Supplied data.

--*--

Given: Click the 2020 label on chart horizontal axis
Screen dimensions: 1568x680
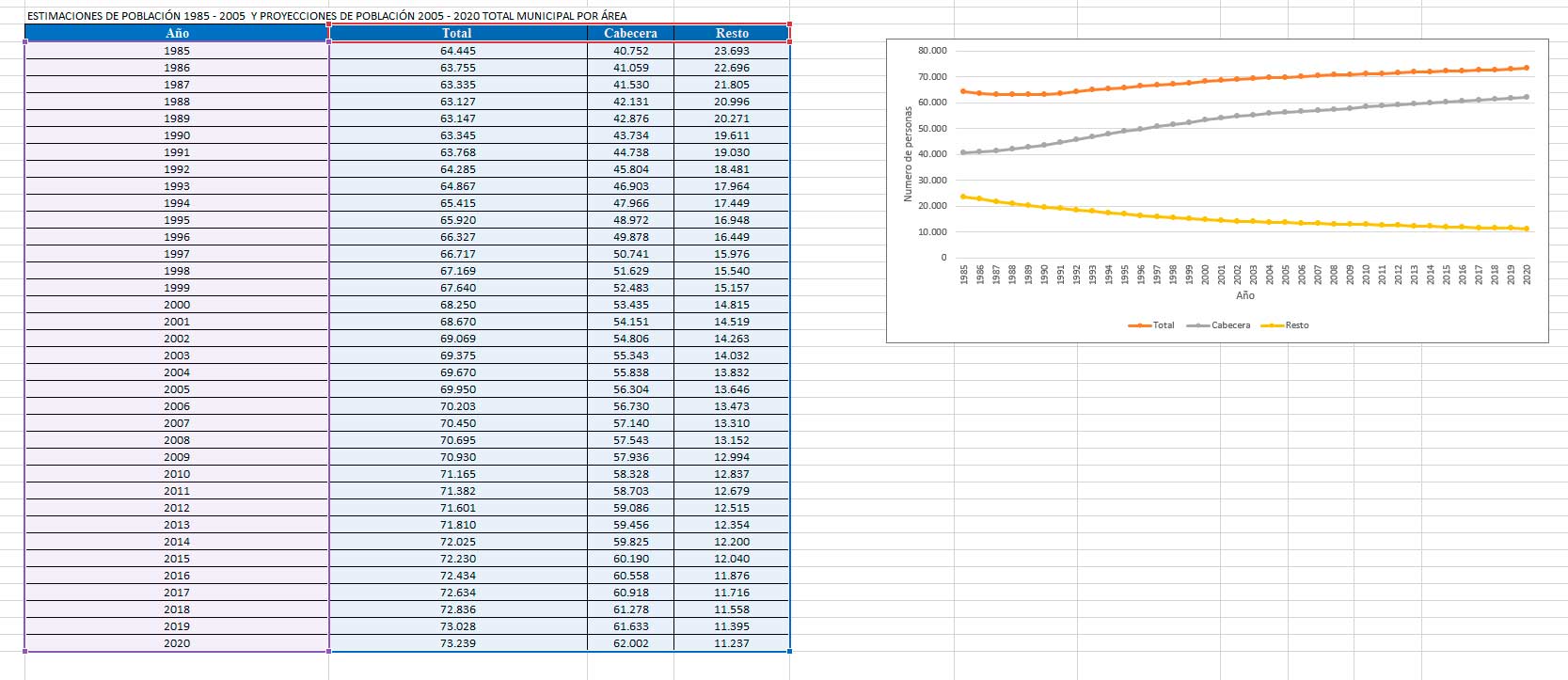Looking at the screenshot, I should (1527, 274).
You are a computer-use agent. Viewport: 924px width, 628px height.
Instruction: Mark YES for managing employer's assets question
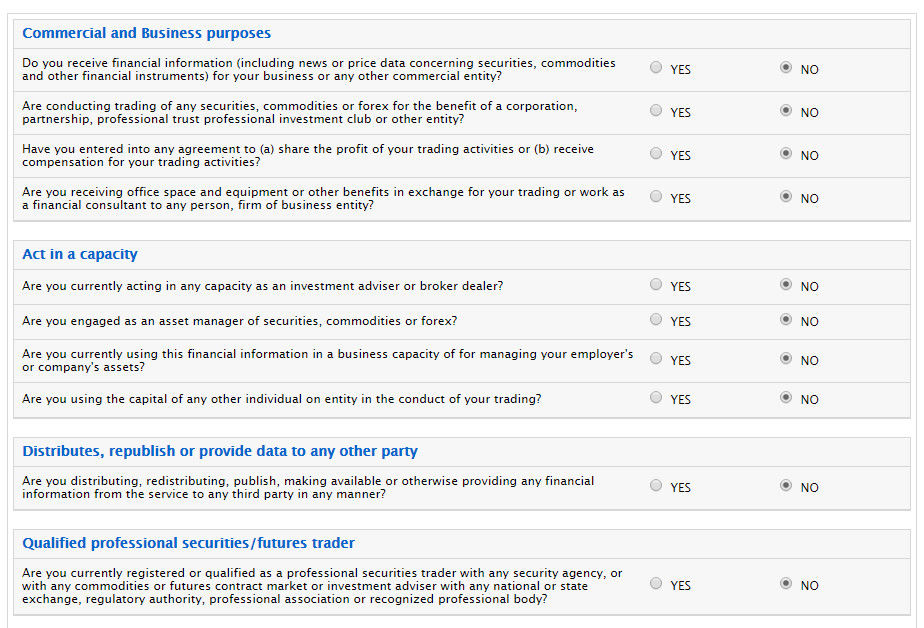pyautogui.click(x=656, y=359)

--*--

Work to complete. Copy the listing exactly. No images belong in the copy.

Result.
Given: Click the 2020 label on chart horizontal axis
Screen dimensions: 1568x680
Looking at the screenshot, I should (1527, 274).
You are a computer-use agent. Viewport: 924px width, 628px height.
Instruction: Mark YES for managing employer's assets question
pyautogui.click(x=656, y=359)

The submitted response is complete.